A Loose Schedule and a Tight Budget


Above: Eric Ernst, Tree Man of Montauk, thinning out my overgrown forest so I stand a chance of growing something other than ferns

I’M ALL OVER THE PLACE HERE. I still have so much to do pull this house and garden together, I’ve hit another impasse of indecision. So I’m planting daffodils. (Though everywhere I dig, I hit inch-thick wisteria vine, and spend more time pulling and cutting wisteria than digging holes for the bulbs.)

I’ve accomplished a lot in the four months since I bought this cottage in May. But I have so much further to go. Not knowing whether this is a long-term home or a flipper makes it that much harder to proceed.
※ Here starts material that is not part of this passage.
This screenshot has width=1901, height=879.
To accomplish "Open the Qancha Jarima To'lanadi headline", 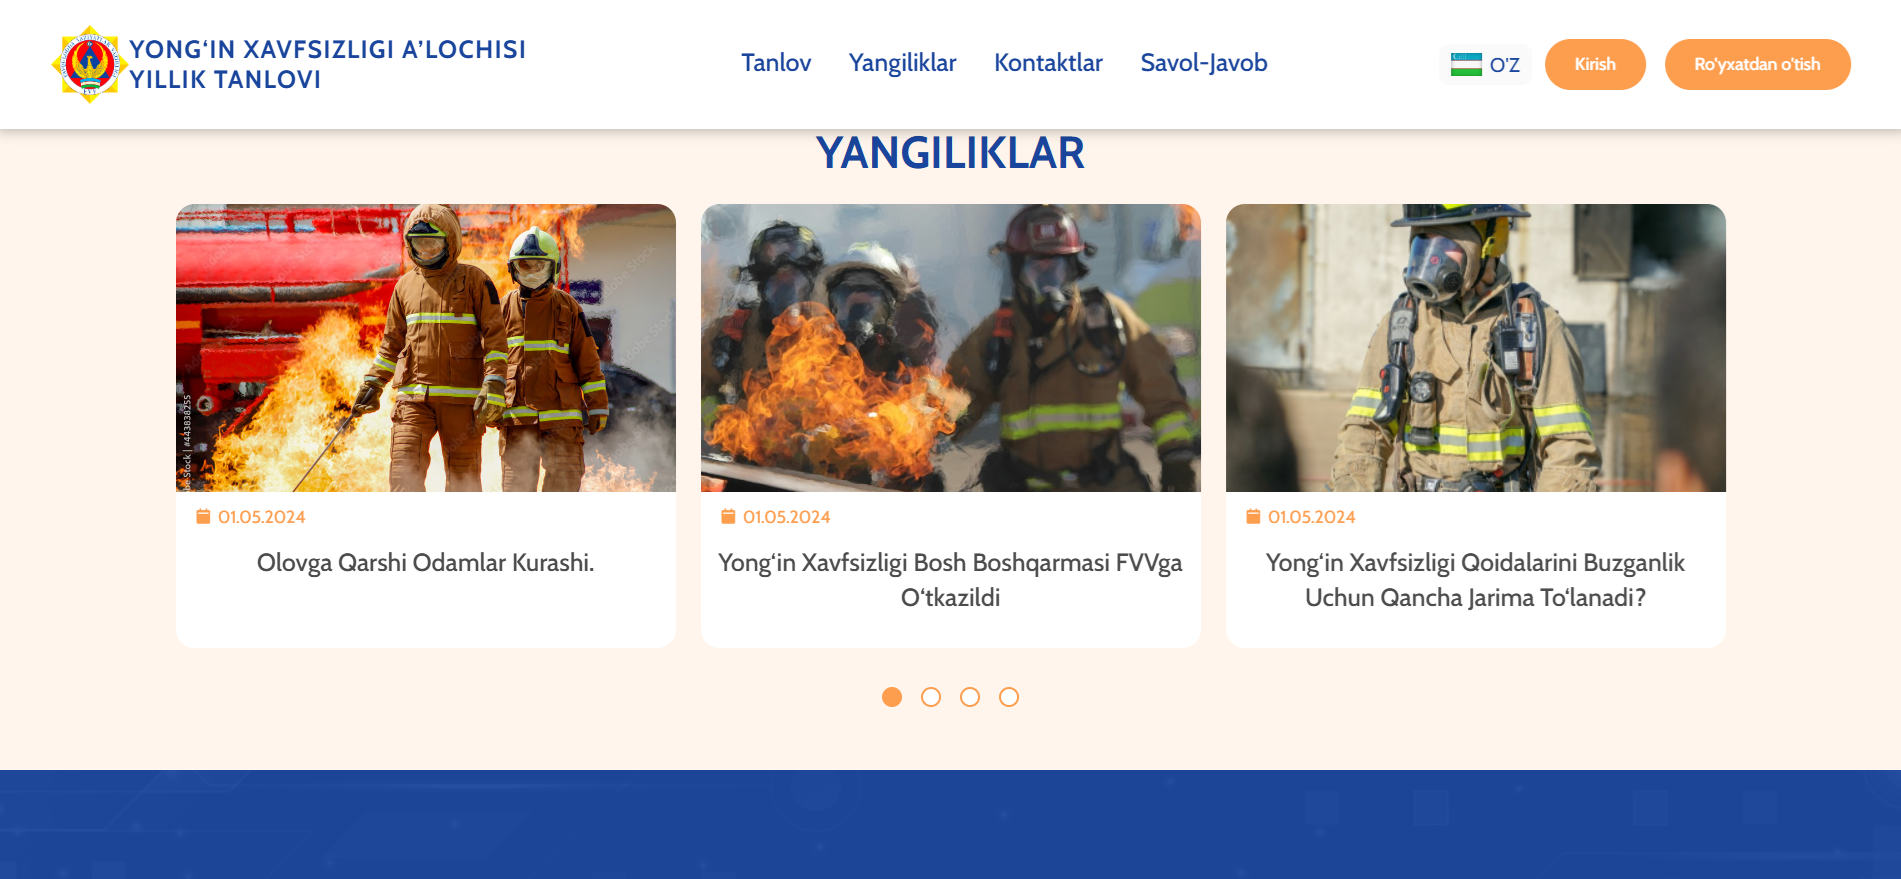I will coord(1475,580).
If I knew for sure it was the former, I would take my time and spend more freely. But if it’s going to be a flipper, I just want to get it done.

Perhaps I should buy the Zen mindset my friend is trying to sell me. “You’re here now,” she says. “When you decide you don’t want to be here anymore, you’ll go somewhere else.” Yeah, but how exactly do I proceed with my renovation on that basis?
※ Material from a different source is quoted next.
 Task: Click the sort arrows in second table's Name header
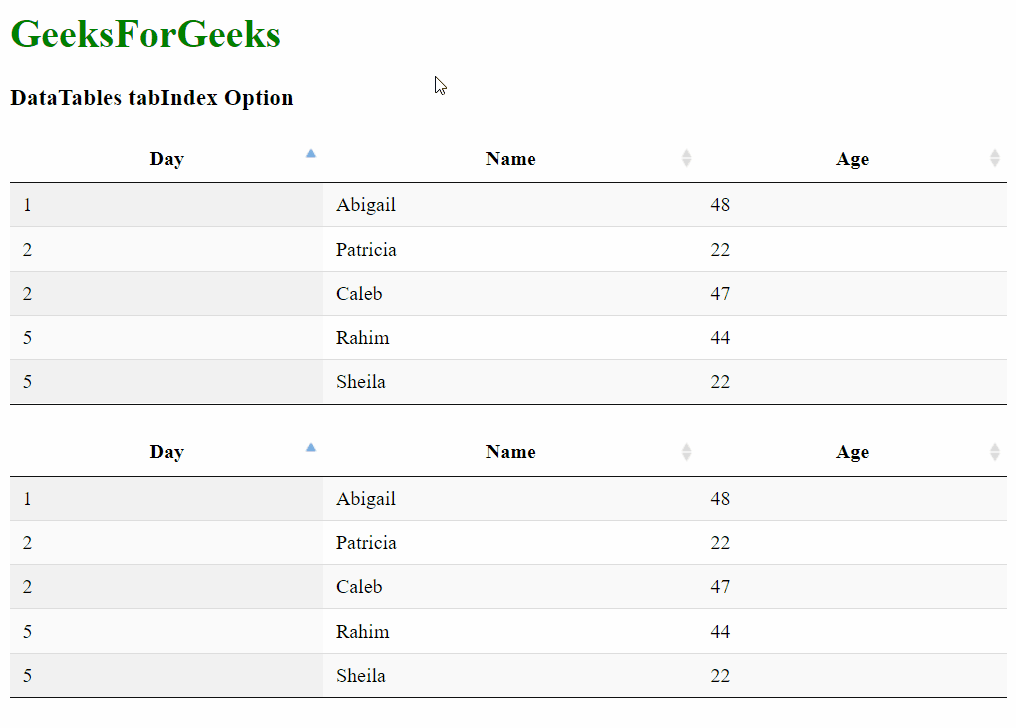click(686, 452)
This I know: as soon as possible, I’d like to feel “Oh, how charming” pulling into my driveway, instead of “Eeewwww. Ugh.” That driveway — broken asphalt studded with weeds — is part of the problem. As is the house itself, with its discolored cedar shingles. And a front yard more brown than green. What’s the opposite of curb appeal?

The deer fence and patio have fallen off the top of my priorities list. I’m thinking of letting the deer have one last winter of ravaging the evergreens and rhododendrons, and spending that money indoors instead, on a fireplace, new bathroom, new kitchen counter, and a paint job. I also need a whole new roof. I’m gathering quotes from tradespeople: two roofers so far, two bathroom contractors, and a housepainter.

Viburnum plicatum tomentosum

In the meantime, I’ve been canvassing the nurseries for shrubs on sale. I’ve fallen for a viburnum tomentosa plicata, or doublefile viburnum, above, eight feet across and flaming red, at Spielberg’s in Amagansett (the picture shows it in spring). At 40% off, it’s under $100, plus another $100 to plant (it’s very heavy). Deer don’t like it, but it needs a good sunny spot, and those are still in short supply on my lot. I also want a river birch somewhere; I love the peeling bark and delicate leaves. And dogwoods.

The truth is, I’m not in that much of a rush. I keep reminding myself that this is not a HGTV project done in a weekend. It’s real life, on a loose schedule and a tight budget.